▶ _Exercise task A_
Decide whether each statement agrees with the article below on free dinners for the homeless in La Jolla, answering yes or no and quoting the exact words of the article that settle it: (i) the Thanksgiving dinner is set for 1 p.m. Nov. 26 at Mary Star of the Sea Parish Hall; (ii) Toni Atkins is donating 50 turkeys; (iii) Tresha Souza says she now has 501(c)(3) nonprofit status.
▶ _Exercise task B_
Pick up the article below on free dinners for the homeless in La Jolla where it stops, and continue it.

Dinners attracting homeless
Local efforts to feed the homeless and the needy are being ramped up, as are plans for the first-ever free Thanksgiving dinner being offered by La Jolla’s community of churches.
The holiday offering, at 1 p.m. Nov. 26 at Mary Star of the Sea Parish Hall, is an outgrowth of biweekly dinners to feed the homeless, which have been held at the Girard Avenue church since May.
Volunteers are needed to fix and serve the Thanksgiving meal. Food and funds are also being sought, from traditional holiday trimmings to oven bags for turkeys, large-sized disposal aluminum pans, paper tablecloths and decorations.
Former Councilwoman Toni Atkins is donating 30 turkeys, said Mary Star of the Sea parishioner Tresha Souza, who said she developed the Interfaith Community Supper biweekly program for a variety of reasons, including setting an example of caring for her children.
“What I’m trying to do here is bring kindness and compassion back to the community,” she said.
She is also pressing ahead with a vision to continue aiding the Jewel’s destitute, perhaps one day with a building dedicated to them providing meals, showers and job help.
“I have 501(c)(3) nonprofit status now,” she said.
Her humanitarian effort is bearing fruit in more ways than one.

▶ _Provided data_

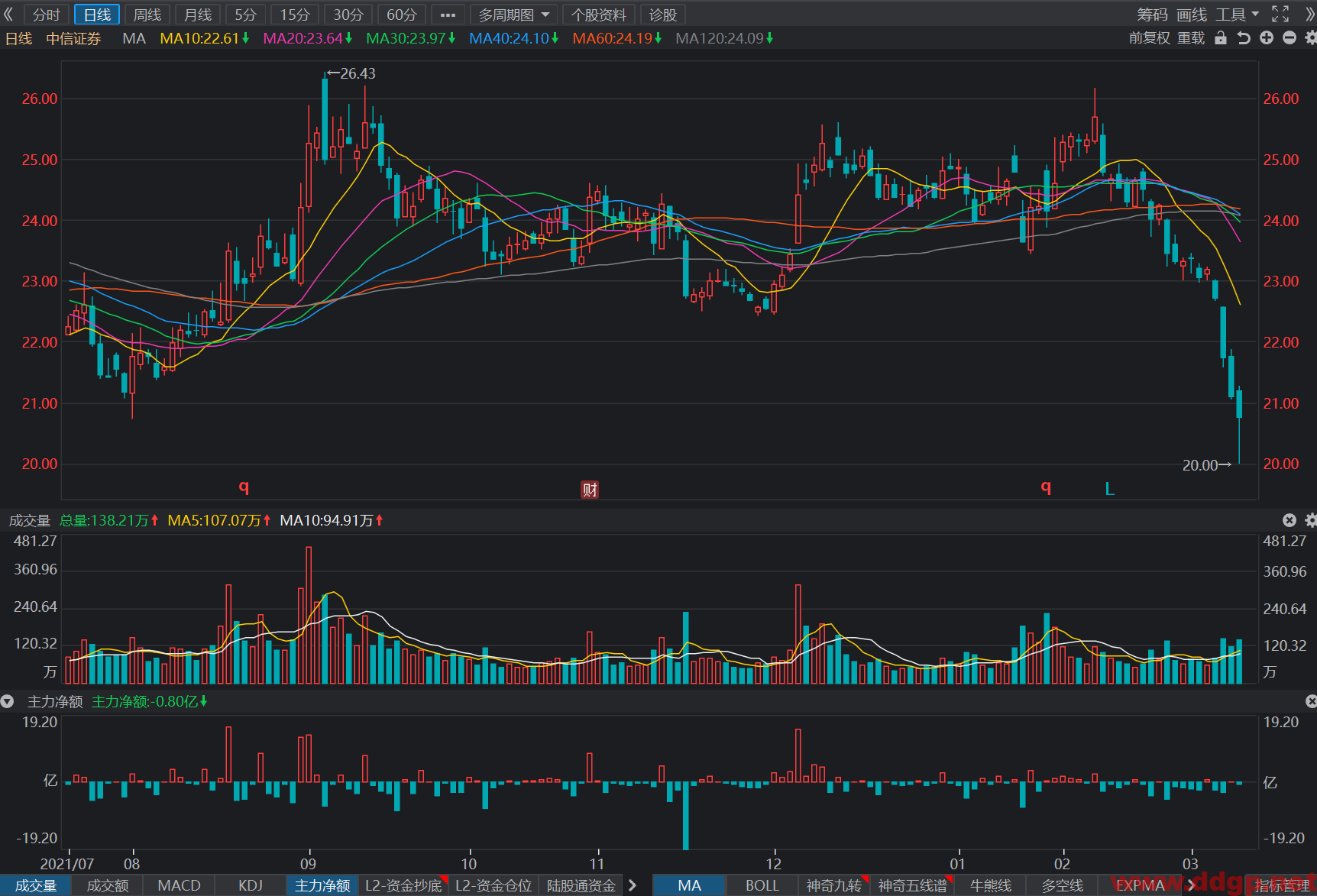
Task: Switch to 周线 weekly chart
Action: click(x=147, y=15)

▶ _Result A_
(i) Yes: "at 1 p.m. Nov. 26 at Mary Star of the Sea Parish Hall"
(ii) No: "Former Councilwoman Toni Atkins is donating 30 turkeys"
(iii) Yes: "I have 501(c)(3) nonprofit status now"

▶ _Result B_
Souza said, “We’re up to 170 people for meals at this church.”
She added that the demographic being served extends well beyond the homeless.
“There are people at our dinners who are barely paying their bills, and we’re loading them up.”
One participant who requested anonymity at the most recent biweekly supper for the needy held on Nov. 3 said that what the church is doing is good.
“They treat people nice, not like they’re less than,” she added.
Wally Hofmann, community life administrator at La Jolla Presbyterian Church, said the Interfaith Suppers do more than fill stomachs: They give hope.
“These people are in a vicious cycle,” he said. “They’re (dinners) building relationships, trust, so that they (homeless) may be able to one day make a choice to change their circumstances and accept the help that is available to them.
“Mary Star, St. James by-the-Sea, La Jolla Presbyterian and La Jolla Methodist, we’re pooling our resources, working together in a practical, compassionate way,” he added.
Mary Star has joined a large and growing network of food banks known as Feeding America, which has a San Diego branch.
“She (Souza) has been partnering with us in the Fresh Rescue program with participating restaurants, like Ralph’s which do perishable donations,” said Liz Landa, the food bank’s agency relations coordinator. “She picks up bread, dairy, meat, produce and frozen foods that would otherwise be wasted, and redistributes them.”
Landa said Feeding America San Diego partners with more than 150 nonprofits in the county, supplying them with food from a warehouse distributing more than a million pounds per month to hungry families.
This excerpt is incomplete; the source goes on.